WHAT YOU SHOULD DO → Extract each line of the entries that contains the word "label". Case counts.

# RECORDS FOR THE TASK start

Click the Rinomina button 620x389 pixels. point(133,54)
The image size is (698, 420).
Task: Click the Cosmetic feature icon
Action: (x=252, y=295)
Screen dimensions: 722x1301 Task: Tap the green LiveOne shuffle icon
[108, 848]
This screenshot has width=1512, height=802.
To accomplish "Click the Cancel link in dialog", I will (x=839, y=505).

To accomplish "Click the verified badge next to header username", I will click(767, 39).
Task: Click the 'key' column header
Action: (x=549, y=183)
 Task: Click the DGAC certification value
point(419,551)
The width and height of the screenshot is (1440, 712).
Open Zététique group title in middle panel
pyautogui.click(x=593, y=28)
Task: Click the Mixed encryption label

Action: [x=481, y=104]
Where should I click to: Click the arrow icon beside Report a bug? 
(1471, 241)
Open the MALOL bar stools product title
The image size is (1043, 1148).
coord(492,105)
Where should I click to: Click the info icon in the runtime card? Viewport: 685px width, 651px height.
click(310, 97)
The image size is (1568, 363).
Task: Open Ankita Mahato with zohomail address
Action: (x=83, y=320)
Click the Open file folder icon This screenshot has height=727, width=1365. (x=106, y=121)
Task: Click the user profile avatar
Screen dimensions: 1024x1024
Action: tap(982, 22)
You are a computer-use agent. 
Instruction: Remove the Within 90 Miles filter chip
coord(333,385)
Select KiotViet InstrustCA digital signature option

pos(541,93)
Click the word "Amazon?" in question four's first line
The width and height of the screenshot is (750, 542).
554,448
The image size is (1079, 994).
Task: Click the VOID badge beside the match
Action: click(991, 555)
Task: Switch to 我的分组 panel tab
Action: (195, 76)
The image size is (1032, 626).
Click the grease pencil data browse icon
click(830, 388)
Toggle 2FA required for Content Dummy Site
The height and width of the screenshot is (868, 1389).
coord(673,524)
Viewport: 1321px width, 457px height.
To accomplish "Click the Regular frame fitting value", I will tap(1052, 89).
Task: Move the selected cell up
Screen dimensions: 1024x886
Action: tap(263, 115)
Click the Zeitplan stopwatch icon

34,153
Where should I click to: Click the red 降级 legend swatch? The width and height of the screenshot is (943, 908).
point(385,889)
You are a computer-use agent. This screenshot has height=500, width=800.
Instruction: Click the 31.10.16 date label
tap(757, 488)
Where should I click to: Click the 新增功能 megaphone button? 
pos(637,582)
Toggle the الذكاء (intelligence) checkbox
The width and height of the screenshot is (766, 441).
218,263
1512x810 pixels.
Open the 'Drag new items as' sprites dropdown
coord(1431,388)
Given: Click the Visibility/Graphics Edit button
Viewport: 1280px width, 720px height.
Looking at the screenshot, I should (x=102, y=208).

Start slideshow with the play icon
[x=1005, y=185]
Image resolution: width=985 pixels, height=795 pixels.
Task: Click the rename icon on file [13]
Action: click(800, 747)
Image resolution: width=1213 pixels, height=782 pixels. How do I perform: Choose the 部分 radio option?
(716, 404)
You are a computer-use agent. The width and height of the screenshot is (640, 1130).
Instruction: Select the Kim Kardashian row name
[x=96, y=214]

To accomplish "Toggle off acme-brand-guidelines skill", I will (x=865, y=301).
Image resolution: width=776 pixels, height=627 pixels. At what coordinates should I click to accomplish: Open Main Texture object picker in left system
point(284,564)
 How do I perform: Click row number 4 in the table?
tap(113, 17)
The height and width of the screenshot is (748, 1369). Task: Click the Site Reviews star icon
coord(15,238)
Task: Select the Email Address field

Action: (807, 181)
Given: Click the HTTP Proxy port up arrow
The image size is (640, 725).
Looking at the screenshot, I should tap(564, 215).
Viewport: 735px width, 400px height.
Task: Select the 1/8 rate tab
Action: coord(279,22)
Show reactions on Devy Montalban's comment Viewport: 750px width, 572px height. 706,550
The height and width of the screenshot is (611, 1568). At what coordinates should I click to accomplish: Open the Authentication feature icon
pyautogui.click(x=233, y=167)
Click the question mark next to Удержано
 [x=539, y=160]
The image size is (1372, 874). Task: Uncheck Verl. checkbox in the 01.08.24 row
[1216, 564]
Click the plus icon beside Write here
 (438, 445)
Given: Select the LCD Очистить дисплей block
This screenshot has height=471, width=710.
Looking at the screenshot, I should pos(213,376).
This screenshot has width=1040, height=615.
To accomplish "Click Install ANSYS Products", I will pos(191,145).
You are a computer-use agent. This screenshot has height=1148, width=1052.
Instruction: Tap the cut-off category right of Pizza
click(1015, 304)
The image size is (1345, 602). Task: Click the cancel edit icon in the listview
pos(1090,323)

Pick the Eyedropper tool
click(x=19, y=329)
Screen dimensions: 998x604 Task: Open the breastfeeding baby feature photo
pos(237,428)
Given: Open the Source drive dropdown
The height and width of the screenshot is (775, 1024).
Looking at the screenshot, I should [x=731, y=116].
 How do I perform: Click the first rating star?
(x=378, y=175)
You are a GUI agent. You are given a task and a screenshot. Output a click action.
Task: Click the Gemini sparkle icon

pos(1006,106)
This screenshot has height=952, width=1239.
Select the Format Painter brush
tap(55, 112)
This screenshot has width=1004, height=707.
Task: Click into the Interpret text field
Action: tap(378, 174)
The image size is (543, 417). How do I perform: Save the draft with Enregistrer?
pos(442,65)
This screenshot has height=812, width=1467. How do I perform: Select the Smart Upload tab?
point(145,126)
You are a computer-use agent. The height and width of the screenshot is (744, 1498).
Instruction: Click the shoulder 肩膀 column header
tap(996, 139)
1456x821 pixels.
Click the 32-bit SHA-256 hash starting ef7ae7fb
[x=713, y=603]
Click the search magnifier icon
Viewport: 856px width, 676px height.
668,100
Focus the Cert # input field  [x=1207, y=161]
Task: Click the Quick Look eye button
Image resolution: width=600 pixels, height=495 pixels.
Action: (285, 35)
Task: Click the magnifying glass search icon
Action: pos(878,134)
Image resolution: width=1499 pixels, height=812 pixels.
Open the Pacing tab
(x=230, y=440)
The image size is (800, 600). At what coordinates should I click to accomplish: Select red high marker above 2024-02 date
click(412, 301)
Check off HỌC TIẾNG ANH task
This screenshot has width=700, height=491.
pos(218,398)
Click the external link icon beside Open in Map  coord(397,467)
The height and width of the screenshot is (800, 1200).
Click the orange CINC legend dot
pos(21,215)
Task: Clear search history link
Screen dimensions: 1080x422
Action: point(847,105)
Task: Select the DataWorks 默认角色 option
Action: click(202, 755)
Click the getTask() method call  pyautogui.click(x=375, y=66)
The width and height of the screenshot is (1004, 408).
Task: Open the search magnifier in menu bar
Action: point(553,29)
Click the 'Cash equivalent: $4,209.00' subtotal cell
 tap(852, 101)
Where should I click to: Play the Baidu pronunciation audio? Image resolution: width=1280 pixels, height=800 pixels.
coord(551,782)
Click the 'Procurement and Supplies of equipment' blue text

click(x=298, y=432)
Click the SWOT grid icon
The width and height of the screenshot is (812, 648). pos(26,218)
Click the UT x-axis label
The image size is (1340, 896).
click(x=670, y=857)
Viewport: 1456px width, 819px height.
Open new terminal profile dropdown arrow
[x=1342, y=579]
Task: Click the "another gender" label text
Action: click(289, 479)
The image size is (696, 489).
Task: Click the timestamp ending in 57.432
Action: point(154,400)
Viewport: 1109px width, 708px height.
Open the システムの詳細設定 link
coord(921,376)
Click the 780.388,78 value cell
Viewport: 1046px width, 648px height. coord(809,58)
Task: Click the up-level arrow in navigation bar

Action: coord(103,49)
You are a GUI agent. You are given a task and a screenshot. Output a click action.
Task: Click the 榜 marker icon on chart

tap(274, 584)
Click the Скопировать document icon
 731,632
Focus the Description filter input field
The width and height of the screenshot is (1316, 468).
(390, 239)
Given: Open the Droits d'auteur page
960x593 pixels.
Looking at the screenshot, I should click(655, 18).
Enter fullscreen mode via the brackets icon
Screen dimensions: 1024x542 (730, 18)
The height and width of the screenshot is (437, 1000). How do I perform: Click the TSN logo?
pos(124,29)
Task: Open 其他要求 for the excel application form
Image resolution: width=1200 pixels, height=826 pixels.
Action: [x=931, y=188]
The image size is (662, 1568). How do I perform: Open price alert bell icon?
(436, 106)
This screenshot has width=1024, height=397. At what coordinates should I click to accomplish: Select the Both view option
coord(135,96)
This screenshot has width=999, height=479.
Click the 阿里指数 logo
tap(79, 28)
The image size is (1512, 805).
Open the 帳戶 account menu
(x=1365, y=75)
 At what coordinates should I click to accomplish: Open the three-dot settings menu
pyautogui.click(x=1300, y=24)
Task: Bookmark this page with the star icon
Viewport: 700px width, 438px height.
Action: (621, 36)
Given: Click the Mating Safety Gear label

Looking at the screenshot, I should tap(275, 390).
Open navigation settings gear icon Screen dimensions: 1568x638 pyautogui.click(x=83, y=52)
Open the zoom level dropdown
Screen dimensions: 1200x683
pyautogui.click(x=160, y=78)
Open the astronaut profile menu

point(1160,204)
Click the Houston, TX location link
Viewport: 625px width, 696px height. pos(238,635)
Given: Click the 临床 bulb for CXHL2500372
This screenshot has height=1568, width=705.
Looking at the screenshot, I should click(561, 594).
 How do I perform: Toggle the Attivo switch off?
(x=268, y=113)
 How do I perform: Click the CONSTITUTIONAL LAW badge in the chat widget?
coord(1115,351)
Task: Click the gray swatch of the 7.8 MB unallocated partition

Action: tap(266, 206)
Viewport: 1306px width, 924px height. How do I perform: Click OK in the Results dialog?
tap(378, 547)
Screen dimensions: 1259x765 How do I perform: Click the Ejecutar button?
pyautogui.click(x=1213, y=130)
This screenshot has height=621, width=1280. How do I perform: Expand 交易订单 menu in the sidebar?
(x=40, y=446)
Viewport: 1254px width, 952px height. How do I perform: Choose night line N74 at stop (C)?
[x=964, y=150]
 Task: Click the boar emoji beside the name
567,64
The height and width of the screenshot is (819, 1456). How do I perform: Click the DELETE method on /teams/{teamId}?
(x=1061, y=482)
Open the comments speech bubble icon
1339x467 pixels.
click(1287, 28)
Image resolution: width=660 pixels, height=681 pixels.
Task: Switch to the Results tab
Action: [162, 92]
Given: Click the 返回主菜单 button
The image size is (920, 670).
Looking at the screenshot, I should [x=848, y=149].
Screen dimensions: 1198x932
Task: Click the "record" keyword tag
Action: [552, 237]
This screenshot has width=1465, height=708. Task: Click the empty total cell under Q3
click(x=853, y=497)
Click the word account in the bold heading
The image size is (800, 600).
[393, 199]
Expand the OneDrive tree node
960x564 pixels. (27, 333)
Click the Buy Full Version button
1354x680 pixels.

# RECORDS FOR THE TASK end

RESPONSE FOR THIS EXERCISE →
Task: Click the Mixed encryption label
Instruction: Click the 31.10.16 date label
Click the UT x-axis label
Task: Click the "another gender" label text
Given: Click the Mating Safety Gear label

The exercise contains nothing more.